RECORDS
>>>

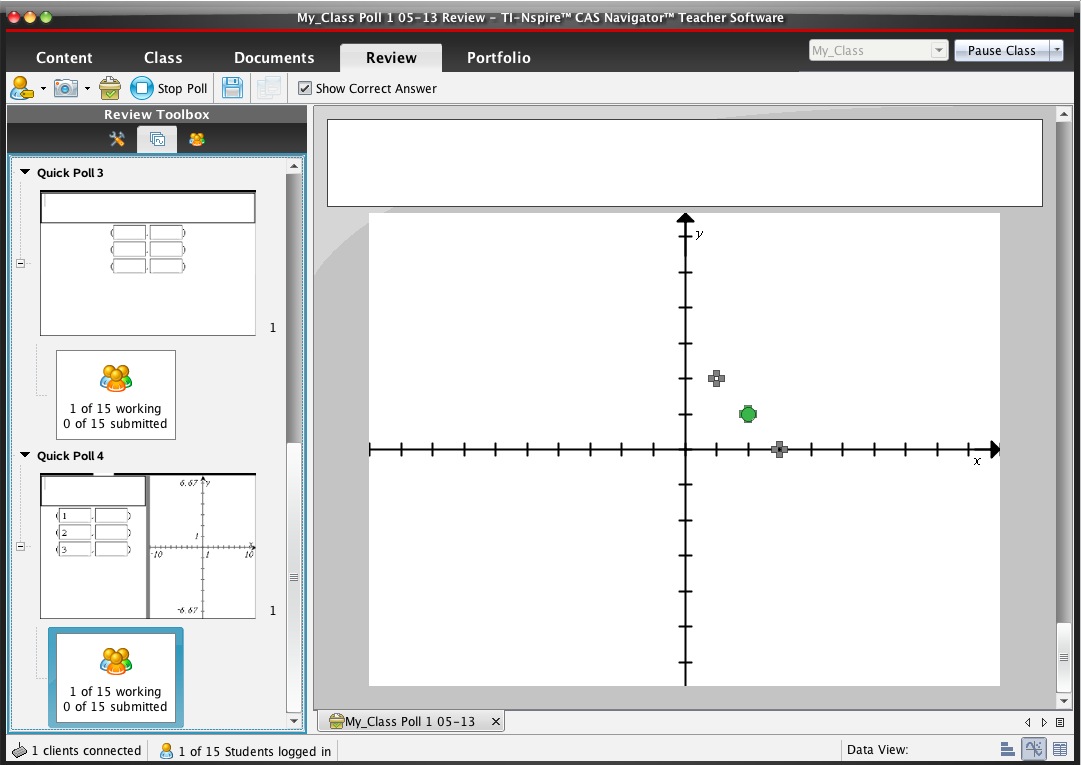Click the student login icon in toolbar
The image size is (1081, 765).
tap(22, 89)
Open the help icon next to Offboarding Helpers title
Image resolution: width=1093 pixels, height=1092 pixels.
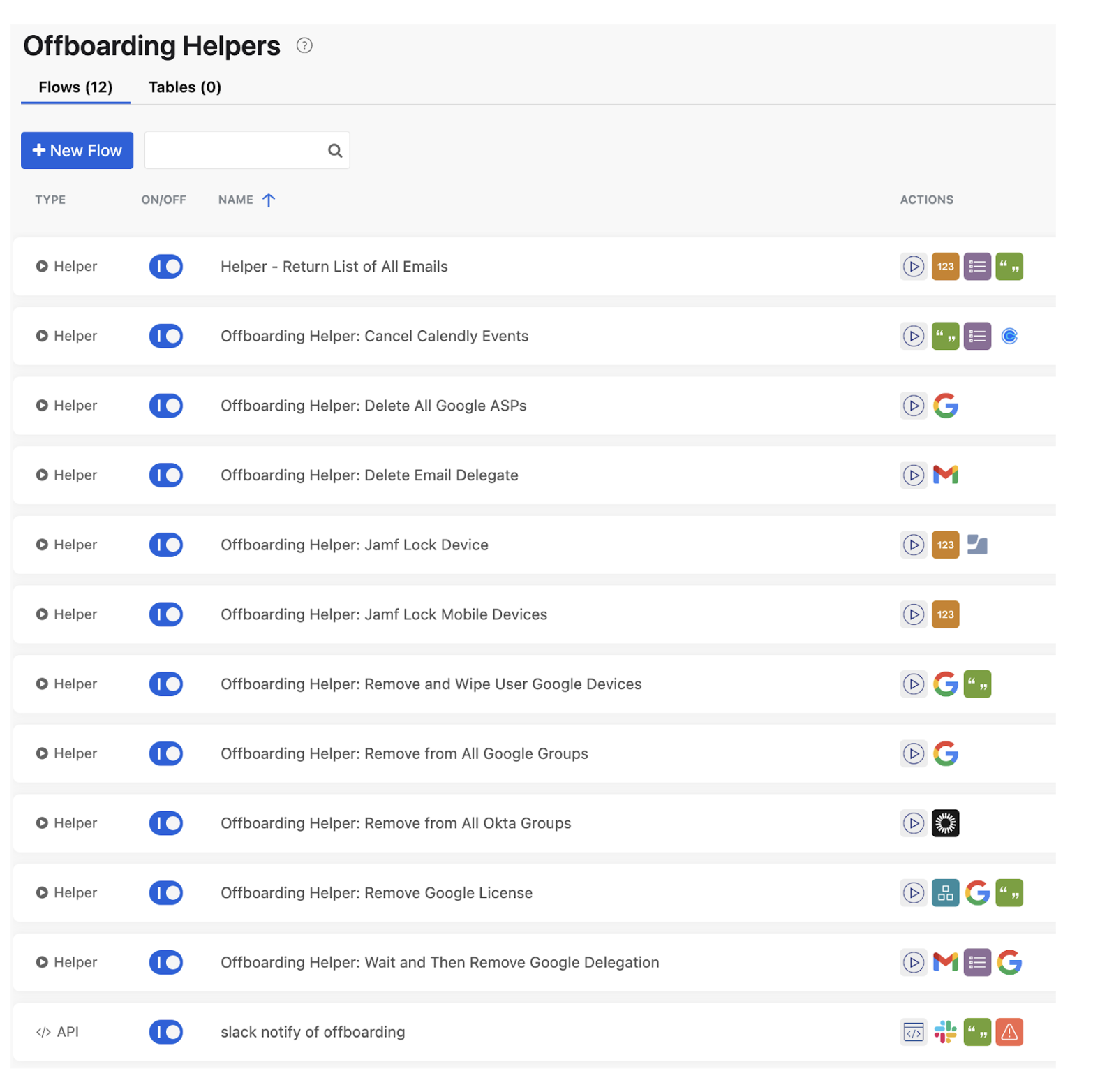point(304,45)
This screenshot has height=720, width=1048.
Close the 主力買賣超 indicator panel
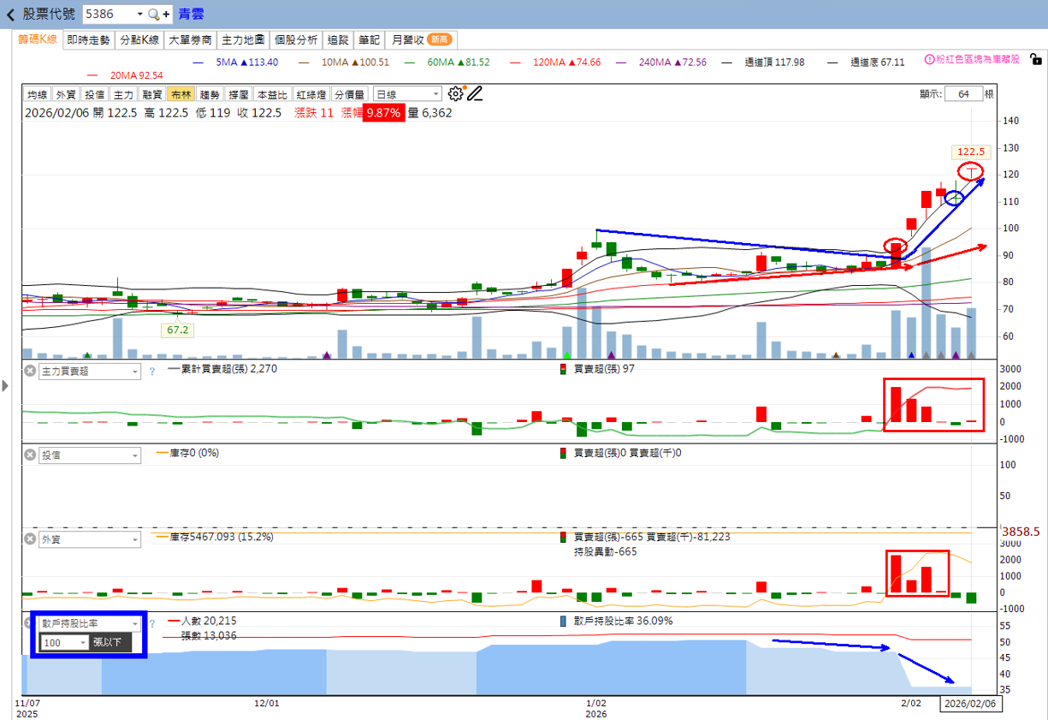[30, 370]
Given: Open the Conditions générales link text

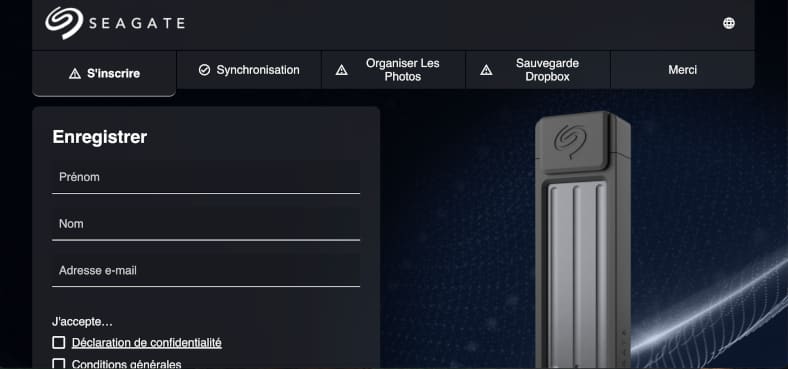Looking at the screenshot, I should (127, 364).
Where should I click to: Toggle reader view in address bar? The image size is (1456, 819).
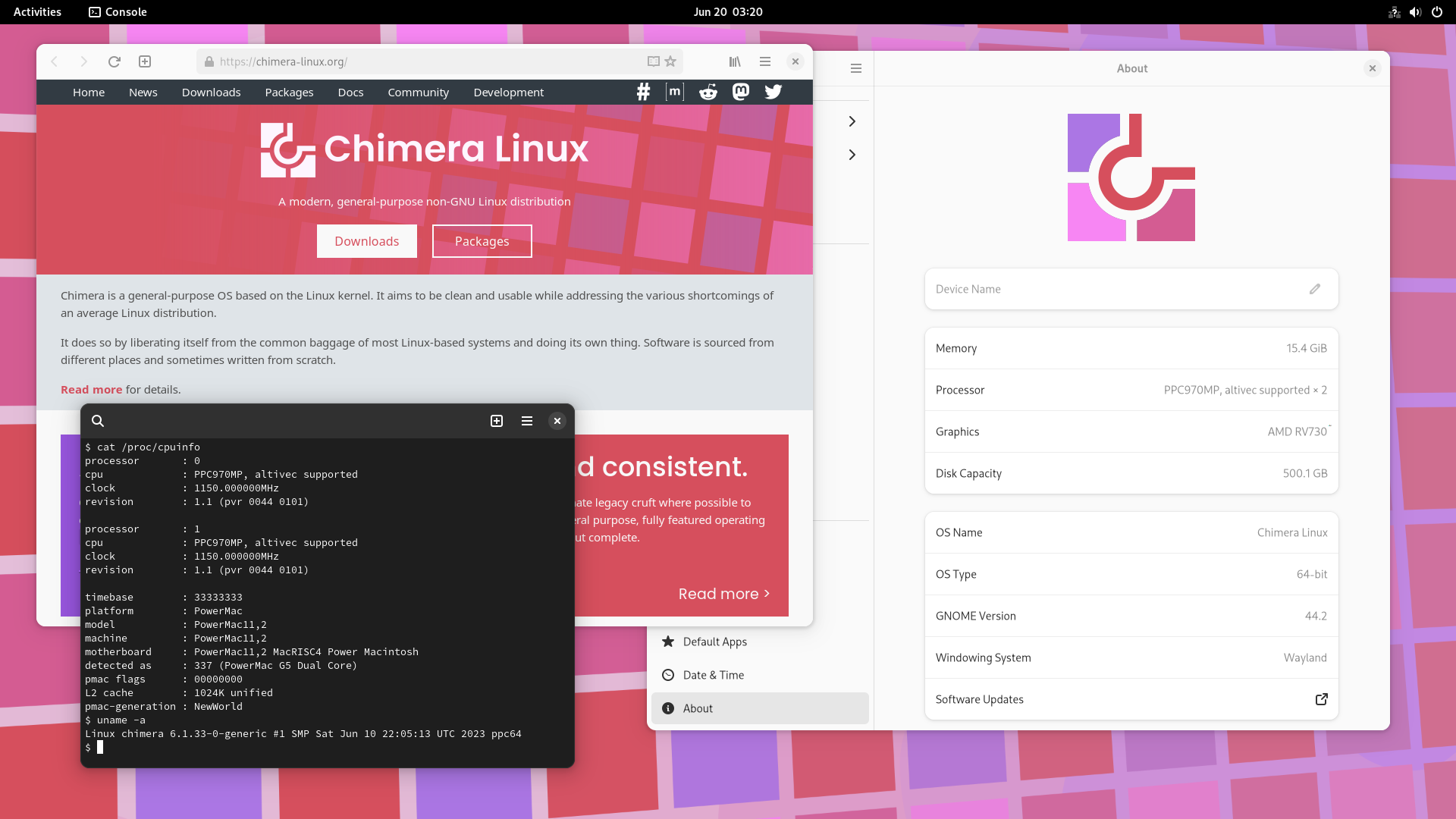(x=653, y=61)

<<<
>>>

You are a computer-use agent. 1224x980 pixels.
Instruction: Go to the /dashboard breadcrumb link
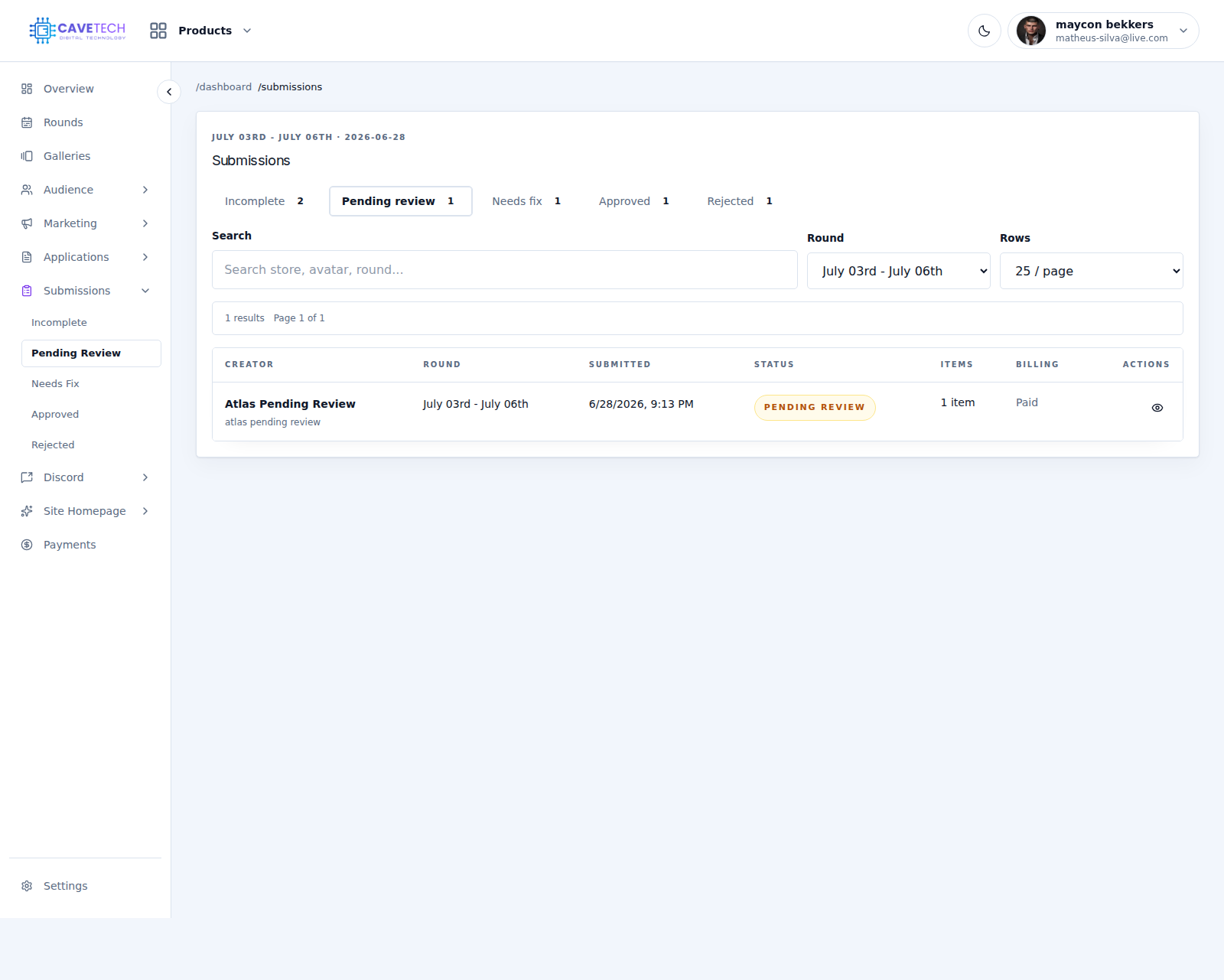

<<<

Reproduce verbatim the lines from the one containing "You are a computer-use" through the one containing "Instruction: Go to", inclusive of both.

You are a computer-use agent. 1224x980 pixels.
Instruction: Go to the /dashboard breadcrumb link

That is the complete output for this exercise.